Florida Resident Sentenced To 33 Months In Prison For Securities And Investment Fraud Scheme

For Immediate Release
U.S. Attorney's Office, District of New Jersey



NEWARK, N.J. – Scott Kupersmith, formerly of Alpine, N.J., and now living in Marco Island, Fla., was sentenced to 33 months in prison for engaging in a sophisticated securities and investment fraud scheme, U.S. Attorney Paul J. Fishman announced.

Kupersmith, 46, previously pleaded guilty before U.S. Magistrate Judge Patty Shwartz in Newark federal court to an Information charging him with securities fraud. U.S. District Judge Katharine S. Hayden imposed the sentence in Newark federal court.

According to documents filed in the case and statements made in court:

Kupersmith engaged in a securities fraud scheme commonly referred to as “free-riding,” in which a customer buys or sells securities in a brokerage account without the cash or securities to cover the trades. Kupersmith and his associates opened more than half-a-dozen brokerage accounts at brokerage firms located in New Jersey and across the country. To induce the brokerage firms to open these accounts, Kupersmith falsely represented that he had a personal net worth of approximately $5 million and that he controlled a hedge fund in Manhattan with assets worth more than $10 million. Once these accounts were opened, Kupersmith used them to make millions of dollars’ worth of securities trades. When the trades were successful, Kupersmith kept the profits. When the trades were not profitable, Kupersmith would walk away from the trades, leaving the brokerage firms to settle the trades on Kupersmith’s behalf. The brokerage firms collectively sustained $1 million in losses.
═══
• **Exercises to complete**
- 1) Using the press release about Kupersmith's sentencing, decide whether each statement agrees with it: (a) Kupersmith pleaded guilty before U.S. District Judge Katharine S. Hayden; (b) Kupersmith claimed a personal net worth of about $5 million; (c) the brokerage firms together lost $10 million. Answer yes or no for each and quote the words that decide it.
- 2) Carry on the press release about Kupersmith's sentencing from the point where it stops.
The lines that come after the press release aren't needed for these tasks.

• **Given data**
═══
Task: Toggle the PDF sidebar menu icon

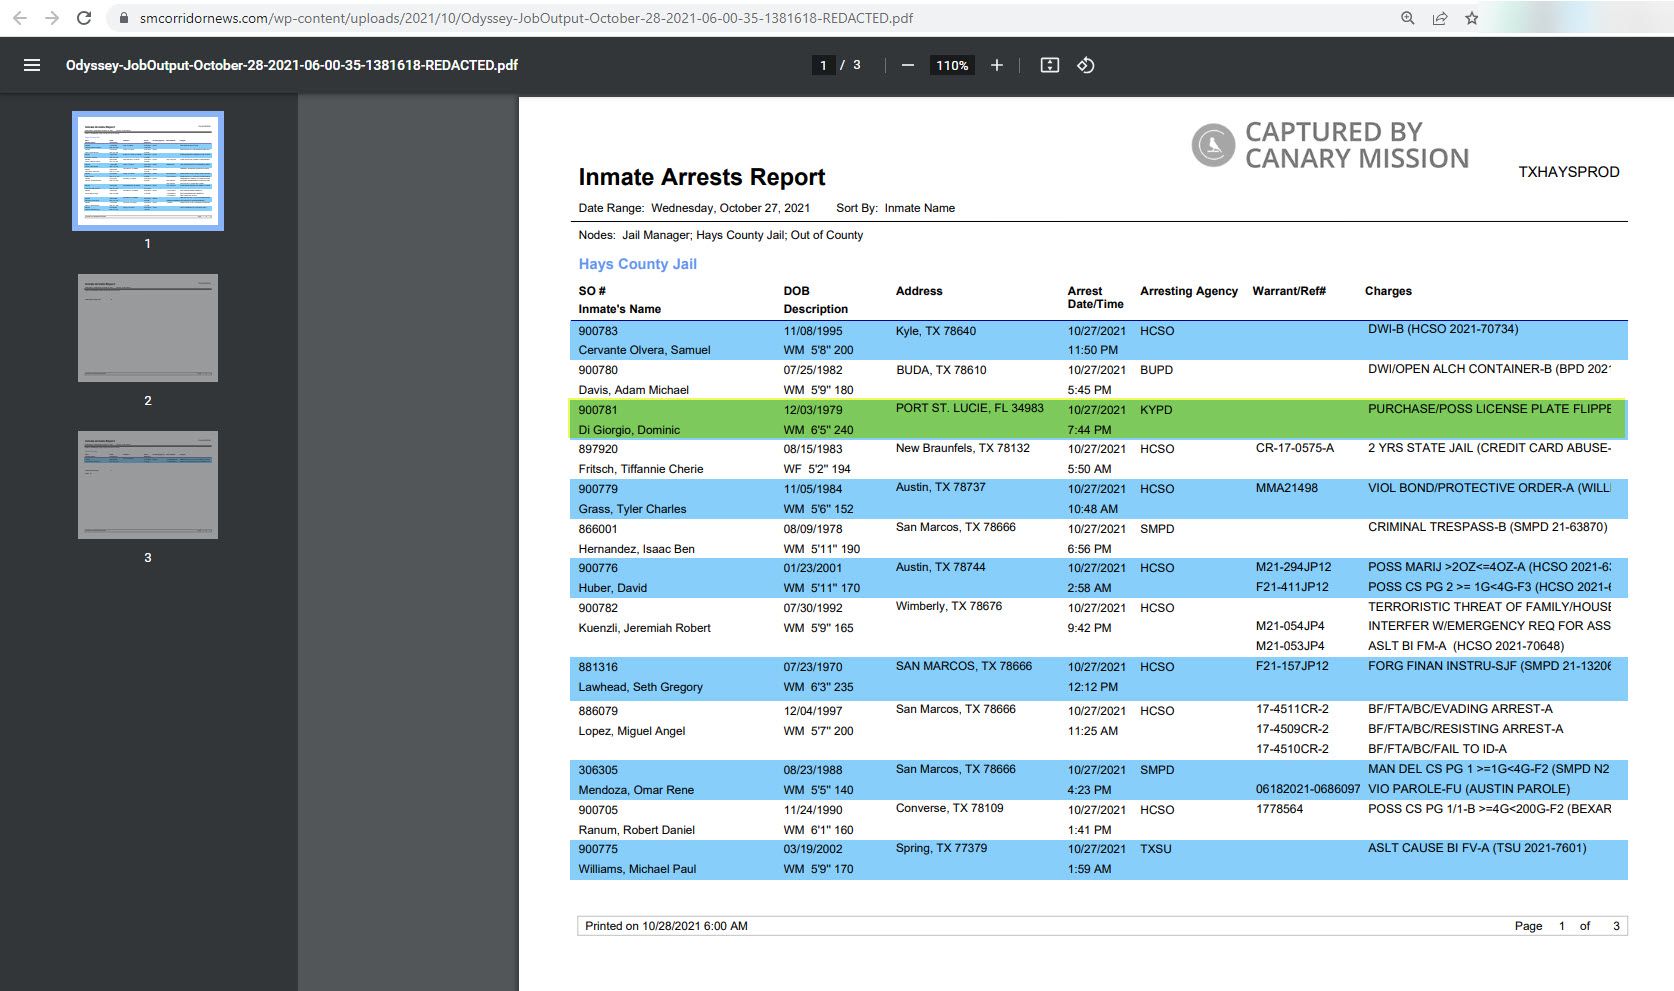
═══
• **Set of answers**
- 1)
(a) No: "previously pleaded guilty before U.S. Magistrate Judge Patty Shwartz in Newark federal court"
(b) Yes: "falsely represented that he had a personal net worth of approximately $5 million"
(c) No: "The brokerage firms collectively sustained $1 million in losses."

- 2)
Kupersmith funded the scheme, in part, with money that he solicited from investors. He falsely represented to them that he ran a successful Manhattan hedge fund that had an annual return of about 30 percent and promised investors grossly unrealistic returns.

In addition to a prison term, Judge Shwartz sentenced Kupersmith to three years of supervised release and fined him $1.8 million.

U.S. Attorney Fishman credited special agents of the FBI, under the direction of Acting Special Agent in Charge David Velazquez in Newark, for the investigation leading to today’s sentence. He also thanked the U.S. Securities and Exchange Commission’s Division of Enforcement in New York for its assistance.

The government is represented by Assistant U.S. Attorney Christopher J. Kelly of the U.S. Attorney’s Office Economic Crimes Unit in Newark.

This case was brought in coordination with President Barack Obama’s Financial Fraud Enforcement Task Force. President Obama established the interagency Financial Fraud Enforcement Task Force to wage an aggressive, coordinated, and proactive effort to investigate and prosecute financial crimes. The task force includes representatives from a broad range of federal agencies, regulatory authorities, inspectors general, and state and local law enforcement who, working together, bring to bear a powerful array of criminal and civil enforcement resources. The task force is working to improve efforts across the federal executive branch, and with state and local partners, to investigate and prosecute significant financial crimes, ensure just and effective punishment for those who perpetrate financial crimes, combat discrimination in the lending and financial markets, and recover proceeds for victims of financial crimes.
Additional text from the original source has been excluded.